[Dataset entries]
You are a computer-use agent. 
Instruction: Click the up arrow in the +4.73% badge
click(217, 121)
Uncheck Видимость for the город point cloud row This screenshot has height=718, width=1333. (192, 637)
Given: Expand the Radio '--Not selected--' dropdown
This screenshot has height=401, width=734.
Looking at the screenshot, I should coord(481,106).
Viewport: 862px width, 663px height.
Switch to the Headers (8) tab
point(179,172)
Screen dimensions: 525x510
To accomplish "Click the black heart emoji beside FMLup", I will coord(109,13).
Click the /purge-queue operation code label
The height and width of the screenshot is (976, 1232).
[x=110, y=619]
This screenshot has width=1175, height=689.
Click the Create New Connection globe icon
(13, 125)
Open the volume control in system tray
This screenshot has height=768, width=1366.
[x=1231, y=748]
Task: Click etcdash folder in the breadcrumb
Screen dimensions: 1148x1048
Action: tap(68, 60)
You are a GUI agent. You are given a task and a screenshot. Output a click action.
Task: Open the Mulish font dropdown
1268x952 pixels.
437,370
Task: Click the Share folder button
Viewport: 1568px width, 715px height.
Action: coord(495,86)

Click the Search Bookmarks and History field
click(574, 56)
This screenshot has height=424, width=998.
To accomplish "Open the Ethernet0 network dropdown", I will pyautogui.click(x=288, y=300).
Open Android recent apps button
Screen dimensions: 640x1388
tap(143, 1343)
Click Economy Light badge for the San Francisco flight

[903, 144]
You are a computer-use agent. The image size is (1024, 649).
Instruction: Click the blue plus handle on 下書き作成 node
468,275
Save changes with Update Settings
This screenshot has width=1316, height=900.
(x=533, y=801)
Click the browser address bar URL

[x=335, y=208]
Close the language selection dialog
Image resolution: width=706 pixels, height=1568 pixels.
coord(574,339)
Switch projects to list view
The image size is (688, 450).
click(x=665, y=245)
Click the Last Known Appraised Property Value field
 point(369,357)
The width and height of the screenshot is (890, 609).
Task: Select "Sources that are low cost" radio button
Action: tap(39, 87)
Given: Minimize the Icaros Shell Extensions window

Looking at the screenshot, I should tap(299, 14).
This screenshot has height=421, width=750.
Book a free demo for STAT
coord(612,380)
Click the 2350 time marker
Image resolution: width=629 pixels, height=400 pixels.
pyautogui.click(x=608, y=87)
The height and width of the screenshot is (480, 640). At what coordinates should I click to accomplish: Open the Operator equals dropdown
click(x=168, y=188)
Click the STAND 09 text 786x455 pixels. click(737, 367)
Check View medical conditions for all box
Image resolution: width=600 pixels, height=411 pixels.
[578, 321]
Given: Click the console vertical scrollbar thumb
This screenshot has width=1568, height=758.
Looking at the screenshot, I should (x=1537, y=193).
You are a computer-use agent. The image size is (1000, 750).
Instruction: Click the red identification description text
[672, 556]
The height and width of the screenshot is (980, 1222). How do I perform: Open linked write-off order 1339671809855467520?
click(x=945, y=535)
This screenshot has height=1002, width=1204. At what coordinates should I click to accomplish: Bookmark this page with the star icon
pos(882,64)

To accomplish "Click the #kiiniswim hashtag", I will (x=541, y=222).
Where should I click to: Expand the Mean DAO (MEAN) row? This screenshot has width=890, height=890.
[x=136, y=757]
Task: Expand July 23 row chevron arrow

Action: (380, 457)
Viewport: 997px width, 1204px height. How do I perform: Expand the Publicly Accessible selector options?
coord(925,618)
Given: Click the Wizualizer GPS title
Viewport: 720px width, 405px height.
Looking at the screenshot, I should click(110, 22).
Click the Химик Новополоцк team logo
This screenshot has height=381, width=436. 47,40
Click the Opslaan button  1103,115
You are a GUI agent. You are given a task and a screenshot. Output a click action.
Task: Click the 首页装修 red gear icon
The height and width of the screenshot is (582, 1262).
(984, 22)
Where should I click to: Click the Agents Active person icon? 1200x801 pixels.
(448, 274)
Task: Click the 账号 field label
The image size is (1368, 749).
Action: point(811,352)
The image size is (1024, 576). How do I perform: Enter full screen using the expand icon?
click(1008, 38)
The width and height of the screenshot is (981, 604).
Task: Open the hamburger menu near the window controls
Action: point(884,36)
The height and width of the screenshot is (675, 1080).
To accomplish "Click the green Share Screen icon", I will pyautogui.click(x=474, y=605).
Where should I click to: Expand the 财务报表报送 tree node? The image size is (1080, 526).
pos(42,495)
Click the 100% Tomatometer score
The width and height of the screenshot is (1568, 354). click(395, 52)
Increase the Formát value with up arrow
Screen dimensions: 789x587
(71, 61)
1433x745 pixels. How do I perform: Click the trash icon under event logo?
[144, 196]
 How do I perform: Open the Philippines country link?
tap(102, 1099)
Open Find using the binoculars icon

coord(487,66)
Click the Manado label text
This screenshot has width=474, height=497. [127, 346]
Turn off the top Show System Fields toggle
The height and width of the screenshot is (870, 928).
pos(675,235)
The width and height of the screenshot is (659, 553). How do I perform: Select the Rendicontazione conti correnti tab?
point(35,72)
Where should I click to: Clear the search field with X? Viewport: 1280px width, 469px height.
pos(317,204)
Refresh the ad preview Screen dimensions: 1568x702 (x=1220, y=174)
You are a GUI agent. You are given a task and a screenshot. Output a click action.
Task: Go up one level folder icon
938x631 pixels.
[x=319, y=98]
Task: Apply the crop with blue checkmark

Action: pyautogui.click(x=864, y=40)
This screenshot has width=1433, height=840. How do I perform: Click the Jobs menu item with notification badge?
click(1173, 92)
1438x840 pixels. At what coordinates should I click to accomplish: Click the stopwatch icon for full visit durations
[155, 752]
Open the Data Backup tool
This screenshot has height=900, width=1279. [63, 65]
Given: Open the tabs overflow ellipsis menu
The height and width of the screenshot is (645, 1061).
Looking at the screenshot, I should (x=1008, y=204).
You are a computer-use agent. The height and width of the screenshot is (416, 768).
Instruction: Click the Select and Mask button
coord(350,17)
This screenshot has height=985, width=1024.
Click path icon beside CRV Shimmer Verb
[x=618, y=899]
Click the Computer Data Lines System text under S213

### WORK REQUEST
Set down every record above exactly as written.

### SOLUTION TO THE PROBLEM
You are a computer-use agent. 
Instruction: Click the up arrow in the +4.73% badge
click(217, 121)
Uncheck Видимость for the город point cloud row This screenshot has height=718, width=1333. (192, 637)
Given: Expand the Radio '--Not selected--' dropdown
This screenshot has height=401, width=734.
Looking at the screenshot, I should coord(481,106).
Viewport: 862px width, 663px height.
Switch to the Headers (8) tab
point(179,172)
Screen dimensions: 525x510
To accomplish "Click the black heart emoji beside FMLup", I will coord(109,13).
Click the /purge-queue operation code label
The height and width of the screenshot is (976, 1232).
[x=110, y=619]
This screenshot has width=1175, height=689.
Click the Create New Connection globe icon
(13, 125)
Open the volume control in system tray
This screenshot has height=768, width=1366.
[x=1231, y=748]
Task: Click etcdash folder in the breadcrumb
Screen dimensions: 1148x1048
Action: tap(68, 60)
You are a GUI agent. You are given a task and a screenshot. Output a click action.
Task: Open the Mulish font dropdown
1268x952 pixels.
437,370
Task: Click the Share folder button
Viewport: 1568px width, 715px height.
Action: coord(495,86)

Click the Search Bookmarks and History field
click(574, 56)
This screenshot has height=424, width=998.
To accomplish "Open the Ethernet0 network dropdown", I will pyautogui.click(x=288, y=300).
Open Android recent apps button
Screen dimensions: 640x1388
tap(143, 1343)
Click Economy Light badge for the San Francisco flight

[903, 144]
You are a computer-use agent. The image size is (1024, 649).
Instruction: Click the blue plus handle on 下書き作成 node
468,275
Save changes with Update Settings
This screenshot has width=1316, height=900.
(x=533, y=801)
Click the browser address bar URL

[x=335, y=208]
Close the language selection dialog
Image resolution: width=706 pixels, height=1568 pixels.
coord(574,339)
Switch projects to list view
The image size is (688, 450).
click(x=665, y=245)
Click the Last Known Appraised Property Value field
 point(369,357)
The width and height of the screenshot is (890, 609).
Task: Select "Sources that are low cost" radio button
Action: tap(39, 87)
Given: Minimize the Icaros Shell Extensions window

Looking at the screenshot, I should tap(299, 14).
This screenshot has height=421, width=750.
Book a free demo for STAT
coord(612,380)
Click the 2350 time marker
Image resolution: width=629 pixels, height=400 pixels.
pyautogui.click(x=608, y=87)
The height and width of the screenshot is (480, 640). At what coordinates should I click to accomplish: Open the Operator equals dropdown
click(x=168, y=188)
Click the STAND 09 text 786x455 pixels. click(737, 367)
Check View medical conditions for all box
Image resolution: width=600 pixels, height=411 pixels.
[578, 321]
Given: Click the console vertical scrollbar thumb
This screenshot has width=1568, height=758.
Looking at the screenshot, I should (x=1537, y=193).
You are a computer-use agent. The image size is (1000, 750).
Instruction: Click the red identification description text
[672, 556]
The height and width of the screenshot is (980, 1222). How do I perform: Open linked write-off order 1339671809855467520?
click(x=945, y=535)
This screenshot has height=1002, width=1204. At what coordinates should I click to accomplish: Bookmark this page with the star icon
pos(882,64)

To accomplish "Click the #kiiniswim hashtag", I will (x=541, y=222).
Where should I click to: Expand the Mean DAO (MEAN) row? This screenshot has width=890, height=890.
[x=136, y=757]
Task: Expand July 23 row chevron arrow

Action: (380, 457)
Viewport: 997px width, 1204px height. How do I perform: Expand the Publicly Accessible selector options?
coord(925,618)
Given: Click the Wizualizer GPS title
Viewport: 720px width, 405px height.
Looking at the screenshot, I should click(110, 22).
Click the Химик Новополоцк team logo
This screenshot has height=381, width=436. 47,40
Click the Opslaan button  1103,115
You are a GUI agent. You are given a task and a screenshot. Output a click action.
Task: Click the 首页装修 red gear icon
The height and width of the screenshot is (582, 1262).
(984, 22)
Where should I click to: Click the Agents Active person icon? 1200x801 pixels.
(448, 274)
Task: Click the 账号 field label
The image size is (1368, 749).
Action: point(811,352)
The image size is (1024, 576). How do I perform: Enter full screen using the expand icon?
click(1008, 38)
The width and height of the screenshot is (981, 604).
Task: Open the hamburger menu near the window controls
Action: point(884,36)
The height and width of the screenshot is (675, 1080).
To accomplish "Click the green Share Screen icon", I will pyautogui.click(x=474, y=605).
Where should I click to: Expand the 财务报表报送 tree node? The image size is (1080, 526).
pos(42,495)
Click the 100% Tomatometer score
The width and height of the screenshot is (1568, 354). click(395, 52)
Increase the Formát value with up arrow
Screen dimensions: 789x587
(71, 61)
1433x745 pixels. How do I perform: Click the trash icon under event logo?
[144, 196]
 How do I perform: Open the Philippines country link?
tap(102, 1099)
Open Find using the binoculars icon

coord(487,66)
Click the Manado label text
This screenshot has width=474, height=497. [127, 346]
Turn off the top Show System Fields toggle
The height and width of the screenshot is (870, 928).
pos(675,235)
The width and height of the screenshot is (659, 553). How do I perform: Select the Rendicontazione conti correnti tab?
point(35,72)
Where should I click to: Clear the search field with X? Viewport: 1280px width, 469px height.
pos(317,204)
Refresh the ad preview Screen dimensions: 1568x702 (x=1220, y=174)
You are a GUI agent. You are given a task and a screenshot. Output a click action.
Task: Go up one level folder icon
938x631 pixels.
[x=319, y=98]
Task: Apply the crop with blue checkmark

Action: pyautogui.click(x=864, y=40)
This screenshot has width=1433, height=840. How do I perform: Click the Jobs menu item with notification badge?
click(1173, 92)
1438x840 pixels. At what coordinates should I click to accomplish: Click the stopwatch icon for full visit durations
[155, 752]
Open the Data Backup tool
This screenshot has height=900, width=1279. [63, 65]
Given: Open the tabs overflow ellipsis menu
The height and width of the screenshot is (645, 1061).
Looking at the screenshot, I should (x=1008, y=204).
You are a computer-use agent. The height and width of the screenshot is (416, 768).
Instruction: Click the Select and Mask button
coord(350,17)
This screenshot has height=985, width=1024.
Click path icon beside CRV Shimmer Verb
[x=618, y=899]
Click the Computer Data Lines System text under S213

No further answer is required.